* Task details *
Give only the number of lines in these records that include "Open".

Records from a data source
=== Begin Enclosure ===

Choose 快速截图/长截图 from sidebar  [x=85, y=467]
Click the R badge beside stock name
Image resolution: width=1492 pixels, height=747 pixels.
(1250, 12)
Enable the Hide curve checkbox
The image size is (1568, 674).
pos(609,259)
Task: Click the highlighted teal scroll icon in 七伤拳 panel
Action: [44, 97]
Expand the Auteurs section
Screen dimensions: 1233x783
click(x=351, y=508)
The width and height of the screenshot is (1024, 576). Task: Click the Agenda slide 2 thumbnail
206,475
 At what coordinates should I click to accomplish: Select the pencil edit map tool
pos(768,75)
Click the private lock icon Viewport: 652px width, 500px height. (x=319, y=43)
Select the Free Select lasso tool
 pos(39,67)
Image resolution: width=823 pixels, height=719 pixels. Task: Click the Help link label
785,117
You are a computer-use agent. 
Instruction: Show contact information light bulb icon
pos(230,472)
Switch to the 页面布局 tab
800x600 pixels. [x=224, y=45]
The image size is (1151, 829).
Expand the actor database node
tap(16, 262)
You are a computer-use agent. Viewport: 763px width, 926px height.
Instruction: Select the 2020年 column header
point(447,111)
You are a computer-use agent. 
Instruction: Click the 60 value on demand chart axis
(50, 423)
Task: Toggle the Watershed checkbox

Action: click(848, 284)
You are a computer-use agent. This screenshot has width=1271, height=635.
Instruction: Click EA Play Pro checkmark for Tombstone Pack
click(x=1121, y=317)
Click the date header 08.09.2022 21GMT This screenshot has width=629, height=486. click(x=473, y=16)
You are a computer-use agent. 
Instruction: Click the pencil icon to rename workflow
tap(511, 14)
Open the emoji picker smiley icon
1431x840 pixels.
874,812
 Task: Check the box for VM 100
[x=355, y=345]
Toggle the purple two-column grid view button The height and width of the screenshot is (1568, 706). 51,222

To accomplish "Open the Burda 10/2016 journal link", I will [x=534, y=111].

=== End Enclosure ===

* Completed task *
2